• **Exercise instructions**:
Copy every line of the records below verbatim.

• **Dataset records**:
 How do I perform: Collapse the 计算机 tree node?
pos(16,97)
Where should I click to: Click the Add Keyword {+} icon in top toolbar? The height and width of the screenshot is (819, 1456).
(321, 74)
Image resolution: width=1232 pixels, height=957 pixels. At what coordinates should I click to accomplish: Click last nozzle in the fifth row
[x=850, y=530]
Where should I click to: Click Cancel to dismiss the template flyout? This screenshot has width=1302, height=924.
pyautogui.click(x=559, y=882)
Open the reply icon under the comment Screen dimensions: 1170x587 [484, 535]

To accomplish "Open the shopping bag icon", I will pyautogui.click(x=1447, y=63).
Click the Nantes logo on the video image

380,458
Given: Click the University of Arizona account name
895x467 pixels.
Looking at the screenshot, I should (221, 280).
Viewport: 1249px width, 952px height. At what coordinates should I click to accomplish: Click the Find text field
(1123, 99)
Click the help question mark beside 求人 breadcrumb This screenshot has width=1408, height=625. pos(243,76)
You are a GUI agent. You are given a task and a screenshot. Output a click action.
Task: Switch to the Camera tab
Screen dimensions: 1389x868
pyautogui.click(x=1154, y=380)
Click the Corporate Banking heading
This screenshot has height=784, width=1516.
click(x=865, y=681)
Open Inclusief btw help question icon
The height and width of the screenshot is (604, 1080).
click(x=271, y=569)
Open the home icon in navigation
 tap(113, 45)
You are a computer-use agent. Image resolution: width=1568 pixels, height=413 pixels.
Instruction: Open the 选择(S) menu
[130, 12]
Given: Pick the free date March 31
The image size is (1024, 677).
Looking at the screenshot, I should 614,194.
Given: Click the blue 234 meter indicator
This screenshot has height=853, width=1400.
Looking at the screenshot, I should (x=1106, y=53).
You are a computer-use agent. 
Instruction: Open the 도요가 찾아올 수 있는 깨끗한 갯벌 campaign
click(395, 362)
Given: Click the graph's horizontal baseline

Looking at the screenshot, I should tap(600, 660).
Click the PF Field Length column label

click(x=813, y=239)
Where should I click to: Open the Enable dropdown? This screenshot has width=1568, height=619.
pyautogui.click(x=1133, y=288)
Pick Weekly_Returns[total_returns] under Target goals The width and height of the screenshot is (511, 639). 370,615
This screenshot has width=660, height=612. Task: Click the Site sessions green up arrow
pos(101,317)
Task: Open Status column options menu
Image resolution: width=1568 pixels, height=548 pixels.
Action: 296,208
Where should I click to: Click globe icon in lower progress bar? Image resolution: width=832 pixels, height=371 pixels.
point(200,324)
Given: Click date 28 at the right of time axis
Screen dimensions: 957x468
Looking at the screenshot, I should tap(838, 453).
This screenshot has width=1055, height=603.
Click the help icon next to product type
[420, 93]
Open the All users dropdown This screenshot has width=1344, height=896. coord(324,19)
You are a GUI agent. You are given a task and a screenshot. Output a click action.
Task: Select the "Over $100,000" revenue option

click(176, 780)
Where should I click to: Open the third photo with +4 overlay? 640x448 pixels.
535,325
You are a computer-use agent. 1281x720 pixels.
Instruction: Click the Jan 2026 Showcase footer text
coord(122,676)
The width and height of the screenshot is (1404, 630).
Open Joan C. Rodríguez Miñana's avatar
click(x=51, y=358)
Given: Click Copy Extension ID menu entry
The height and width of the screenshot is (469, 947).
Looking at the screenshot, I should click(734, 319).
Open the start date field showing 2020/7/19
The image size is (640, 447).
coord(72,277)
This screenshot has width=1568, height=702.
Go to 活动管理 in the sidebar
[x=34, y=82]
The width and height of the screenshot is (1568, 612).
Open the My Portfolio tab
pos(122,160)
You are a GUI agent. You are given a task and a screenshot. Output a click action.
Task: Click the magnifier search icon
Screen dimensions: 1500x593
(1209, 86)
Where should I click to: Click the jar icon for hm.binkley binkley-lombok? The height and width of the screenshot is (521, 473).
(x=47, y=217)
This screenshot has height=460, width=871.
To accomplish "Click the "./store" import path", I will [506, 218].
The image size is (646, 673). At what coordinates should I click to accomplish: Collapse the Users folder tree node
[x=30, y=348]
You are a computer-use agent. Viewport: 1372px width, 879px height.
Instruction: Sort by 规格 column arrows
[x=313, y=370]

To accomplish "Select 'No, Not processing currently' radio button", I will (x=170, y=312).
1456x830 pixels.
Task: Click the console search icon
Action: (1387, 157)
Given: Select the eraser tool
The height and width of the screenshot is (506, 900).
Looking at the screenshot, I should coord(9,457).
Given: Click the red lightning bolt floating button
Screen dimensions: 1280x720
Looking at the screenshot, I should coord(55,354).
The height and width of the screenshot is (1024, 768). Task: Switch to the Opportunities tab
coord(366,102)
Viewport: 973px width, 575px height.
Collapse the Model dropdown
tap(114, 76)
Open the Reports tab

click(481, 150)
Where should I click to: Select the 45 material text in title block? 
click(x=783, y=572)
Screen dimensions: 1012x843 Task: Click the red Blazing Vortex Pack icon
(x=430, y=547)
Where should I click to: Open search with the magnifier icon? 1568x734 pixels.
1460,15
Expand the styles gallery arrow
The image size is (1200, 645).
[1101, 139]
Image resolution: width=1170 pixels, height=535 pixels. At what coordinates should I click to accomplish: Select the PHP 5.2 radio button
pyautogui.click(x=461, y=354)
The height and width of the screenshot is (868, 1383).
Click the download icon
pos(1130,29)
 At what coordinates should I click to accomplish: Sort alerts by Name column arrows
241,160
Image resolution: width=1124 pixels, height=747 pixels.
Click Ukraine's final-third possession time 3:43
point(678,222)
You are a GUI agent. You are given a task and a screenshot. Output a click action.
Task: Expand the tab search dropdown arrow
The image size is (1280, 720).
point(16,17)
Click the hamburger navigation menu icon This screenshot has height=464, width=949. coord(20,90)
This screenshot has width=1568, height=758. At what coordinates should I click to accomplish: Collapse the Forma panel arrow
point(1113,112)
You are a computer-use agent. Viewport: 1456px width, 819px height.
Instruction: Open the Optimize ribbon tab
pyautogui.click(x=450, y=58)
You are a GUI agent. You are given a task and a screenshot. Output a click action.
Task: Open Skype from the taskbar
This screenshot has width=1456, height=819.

• **Output of the exercise**:
 How do I perform: Collapse the 计算机 tree node?
pos(16,97)
Where should I click to: Click the Add Keyword {+} icon in top toolbar? The height and width of the screenshot is (819, 1456).
(321, 74)
Image resolution: width=1232 pixels, height=957 pixels. At what coordinates should I click to accomplish: Click last nozzle in the fifth row
[x=850, y=530]
Where should I click to: Click Cancel to dismiss the template flyout? This screenshot has width=1302, height=924.
pyautogui.click(x=559, y=882)
Open the reply icon under the comment Screen dimensions: 1170x587 [484, 535]

To accomplish "Open the shopping bag icon", I will pyautogui.click(x=1447, y=63).
Click the Nantes logo on the video image

380,458
Given: Click the University of Arizona account name
895x467 pixels.
Looking at the screenshot, I should (221, 280).
Viewport: 1249px width, 952px height. At what coordinates should I click to accomplish: Click the Find text field
(1123, 99)
Click the help question mark beside 求人 breadcrumb This screenshot has width=1408, height=625. pos(243,76)
You are a GUI agent. You are given a task and a screenshot. Output a click action.
Task: Switch to the Camera tab
Screen dimensions: 1389x868
pyautogui.click(x=1154, y=380)
Click the Corporate Banking heading
This screenshot has height=784, width=1516.
click(x=865, y=681)
Open Inclusief btw help question icon
The height and width of the screenshot is (604, 1080).
click(x=271, y=569)
Open the home icon in navigation
 tap(113, 45)
You are a computer-use agent. Image resolution: width=1568 pixels, height=413 pixels.
Instruction: Open the 选择(S) menu
[130, 12]
Given: Pick the free date March 31
The image size is (1024, 677).
Looking at the screenshot, I should 614,194.
Given: Click the blue 234 meter indicator
This screenshot has height=853, width=1400.
Looking at the screenshot, I should (x=1106, y=53).
You are a computer-use agent. 
Instruction: Open the 도요가 찾아올 수 있는 깨끗한 갯벌 campaign
click(395, 362)
Given: Click the graph's horizontal baseline

Looking at the screenshot, I should tap(600, 660).
Click the PF Field Length column label

click(x=813, y=239)
Where should I click to: Open the Enable dropdown? This screenshot has width=1568, height=619.
pyautogui.click(x=1133, y=288)
Pick Weekly_Returns[total_returns] under Target goals The width and height of the screenshot is (511, 639). 370,615
This screenshot has width=660, height=612. Task: Click the Site sessions green up arrow
pos(101,317)
Task: Open Status column options menu
Image resolution: width=1568 pixels, height=548 pixels.
Action: 296,208
Where should I click to: Click globe icon in lower progress bar? Image resolution: width=832 pixels, height=371 pixels.
point(200,324)
Given: Click date 28 at the right of time axis
Screen dimensions: 957x468
Looking at the screenshot, I should tap(838, 453).
This screenshot has width=1055, height=603.
Click the help icon next to product type
[420, 93]
Open the All users dropdown This screenshot has width=1344, height=896. coord(324,19)
You are a GUI agent. You are given a task and a screenshot. Output a click action.
Task: Select the "Over $100,000" revenue option

click(176, 780)
Where should I click to: Open the third photo with +4 overlay? 640x448 pixels.
535,325
You are a computer-use agent. 1281x720 pixels.
Instruction: Click the Jan 2026 Showcase footer text
coord(122,676)
The width and height of the screenshot is (1404, 630).
Open Joan C. Rodríguez Miñana's avatar
click(x=51, y=358)
Given: Click Copy Extension ID menu entry
The height and width of the screenshot is (469, 947).
Looking at the screenshot, I should click(734, 319).
Open the start date field showing 2020/7/19
The image size is (640, 447).
coord(72,277)
This screenshot has width=1568, height=702.
Go to 活动管理 in the sidebar
[x=34, y=82]
The width and height of the screenshot is (1568, 612).
Open the My Portfolio tab
pos(122,160)
You are a GUI agent. You are given a task and a screenshot. Output a click action.
Task: Click the magnifier search icon
Screen dimensions: 1500x593
(1209, 86)
Where should I click to: Click the jar icon for hm.binkley binkley-lombok? The height and width of the screenshot is (521, 473).
(x=47, y=217)
This screenshot has height=460, width=871.
To accomplish "Click the "./store" import path", I will [506, 218].
The image size is (646, 673). At what coordinates should I click to accomplish: Collapse the Users folder tree node
[x=30, y=348]
You are a computer-use agent. Viewport: 1372px width, 879px height.
Instruction: Sort by 规格 column arrows
[x=313, y=370]

To accomplish "Select 'No, Not processing currently' radio button", I will (x=170, y=312).
1456x830 pixels.
Task: Click the console search icon
Action: (1387, 157)
Given: Select the eraser tool
The height and width of the screenshot is (506, 900).
Looking at the screenshot, I should coord(9,457).
Given: Click the red lightning bolt floating button
Screen dimensions: 1280x720
Looking at the screenshot, I should coord(55,354).
The height and width of the screenshot is (1024, 768). Task: Switch to the Opportunities tab
coord(366,102)
Viewport: 973px width, 575px height.
Collapse the Model dropdown
tap(114, 76)
Open the Reports tab

click(481, 150)
Where should I click to: Select the 45 material text in title block? 
click(x=783, y=572)
Screen dimensions: 1012x843 Task: Click the red Blazing Vortex Pack icon
(x=430, y=547)
Where should I click to: Open search with the magnifier icon? 1568x734 pixels.
1460,15
Expand the styles gallery arrow
The image size is (1200, 645).
[1101, 139]
Image resolution: width=1170 pixels, height=535 pixels. At what coordinates should I click to accomplish: Select the PHP 5.2 radio button
pyautogui.click(x=461, y=354)
The height and width of the screenshot is (868, 1383).
Click the download icon
pos(1130,29)
 At what coordinates should I click to accomplish: Sort alerts by Name column arrows
241,160
Image resolution: width=1124 pixels, height=747 pixels.
Click Ukraine's final-third possession time 3:43
point(678,222)
You are a GUI agent. You are given a task and a screenshot. Output a click action.
Task: Expand the tab search dropdown arrow
The image size is (1280, 720).
point(16,17)
Click the hamburger navigation menu icon This screenshot has height=464, width=949. coord(20,90)
This screenshot has width=1568, height=758. At what coordinates should I click to accomplish: Collapse the Forma panel arrow
point(1113,112)
You are a computer-use agent. Viewport: 1456px width, 819px height.
Instruction: Open the Optimize ribbon tab
pyautogui.click(x=450, y=58)
You are a GUI agent. You are given a task and a screenshot. Output a click action.
Task: Open Skype from the taskbar
This screenshot has width=1456, height=819.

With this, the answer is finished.